Surfergirl

Masters of Disaster

CNN’s earthquake coverage rises above the rest.

Since I posted last week’s column soliciting opinions on the TV news landscape for the New Year, a terrible event—the undersea earthquake and resulting tsunami in South Asia—has come along to remind us that TV news is there to do something more important than pit one talking head against another. In the quake coverage of the past few days, one cable news network has pulled ahead of the others in both the scope and quality of its reporting—CNN. The network that pioneered the concept of 24-hour cable news has had trouble competing with Fox News when it comes to personality journalism. (Just-released end-of-year ratings ranked The O’Reilly Factor as the single most-watched cable news program on TV.) But when it comes to journalistic chops, CNN provides disaster coverage that’s consistently informative, seldom tasteless, and almost never altogether stupid.
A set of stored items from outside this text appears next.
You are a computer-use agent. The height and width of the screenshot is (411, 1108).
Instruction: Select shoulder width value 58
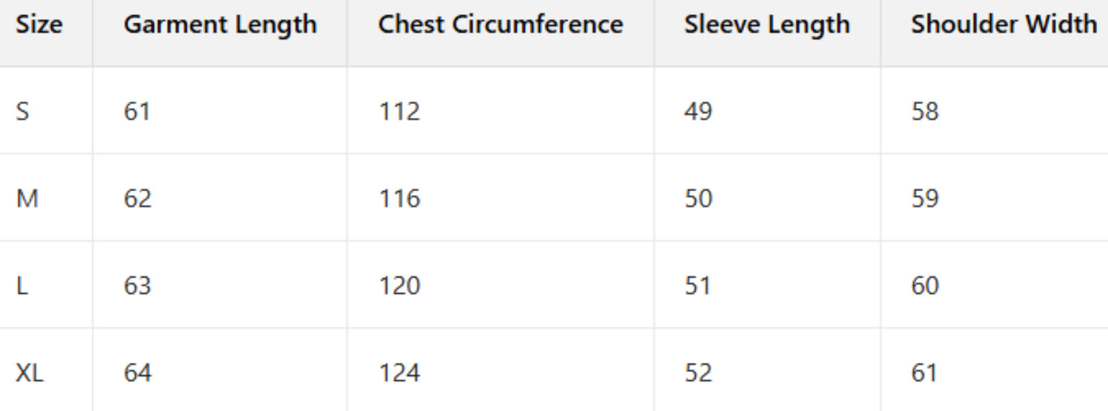click(x=925, y=111)
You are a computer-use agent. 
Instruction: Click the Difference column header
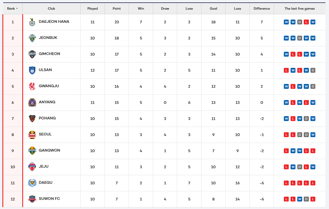262,8
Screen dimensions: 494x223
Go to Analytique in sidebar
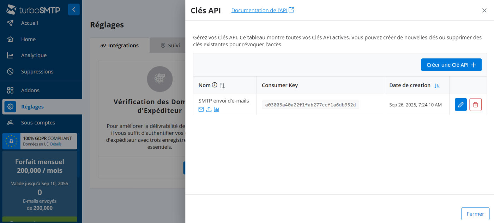coord(34,55)
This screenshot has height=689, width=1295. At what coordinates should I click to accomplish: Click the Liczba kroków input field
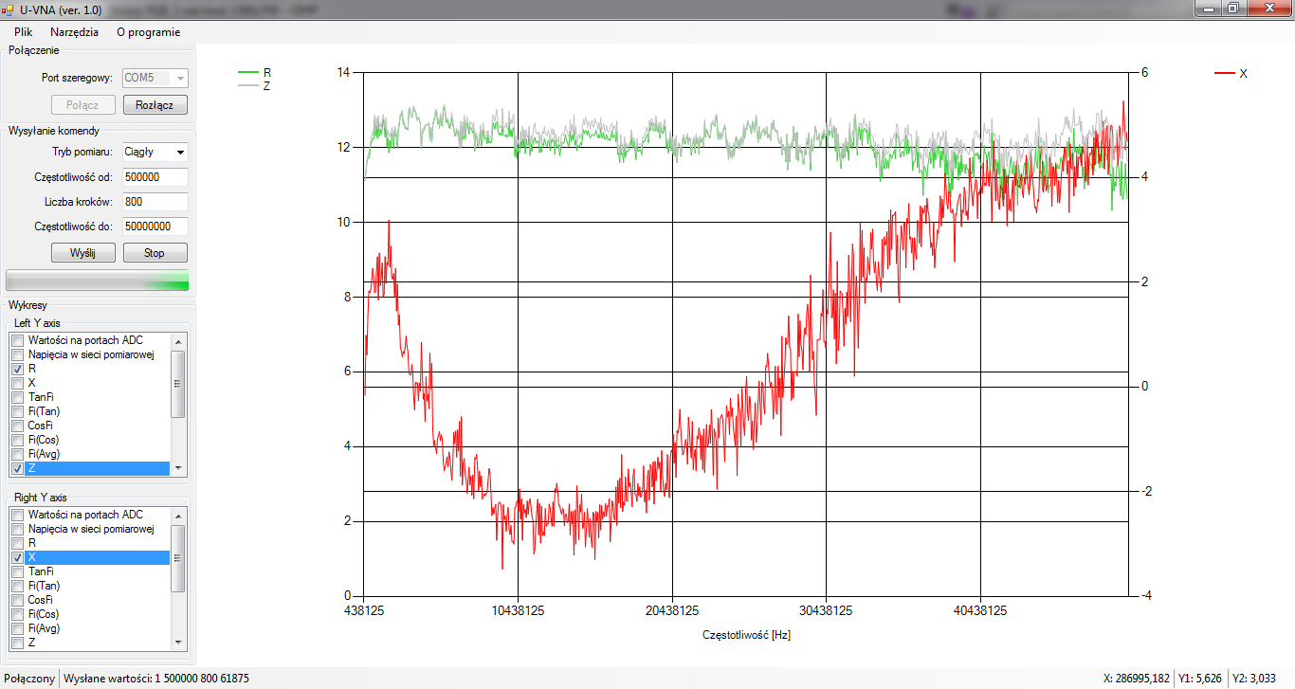click(155, 202)
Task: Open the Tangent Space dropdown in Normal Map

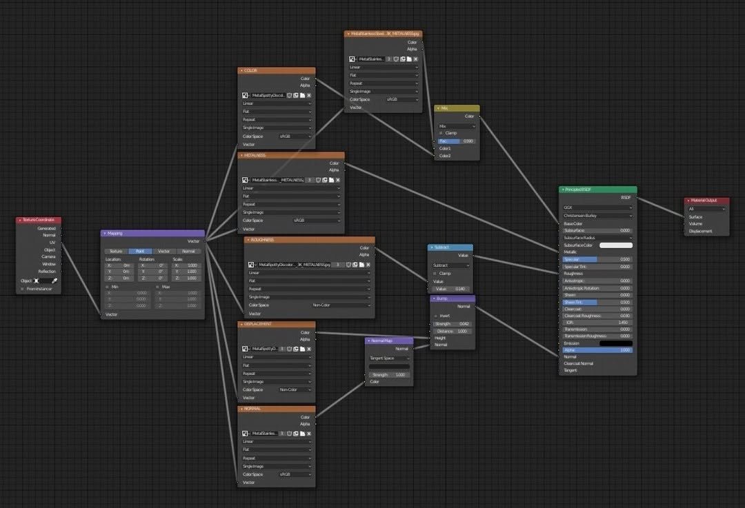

Even as I type, CNN is reporting live from Sri Lanka on medical relief efforts, while MSNBC is running a segment on a young American couple raising sextuplets—the kind of evergreen human-interest story you’d think might be held for a more appropriate day, when images of cute, healthy babies lined up in a row wouldn’t so grimly invoke news photos like the one on the cover of today’s New York Times, which showed the lined-up bodies of some of the more than 15,000 children so far estimated dead in the disaster. Meanwhile, Fox News is giving generous airtime to a spokesman at the “Crawford White House” indignantly denying that U.S. aid efforts have been “stingy,” as alleged yesterday by U.N. Undersecretary-General for Humanitarian Affairs Jan Egeland. (The diplomat later retracted his words.) “The clear message in this disaster,” according to the White House rep, “is that Americans are committed to helping.” Good to know that, even when more than 50,000 people are presumed dead in one of the worst natural disasters in a century, it’s still all about us.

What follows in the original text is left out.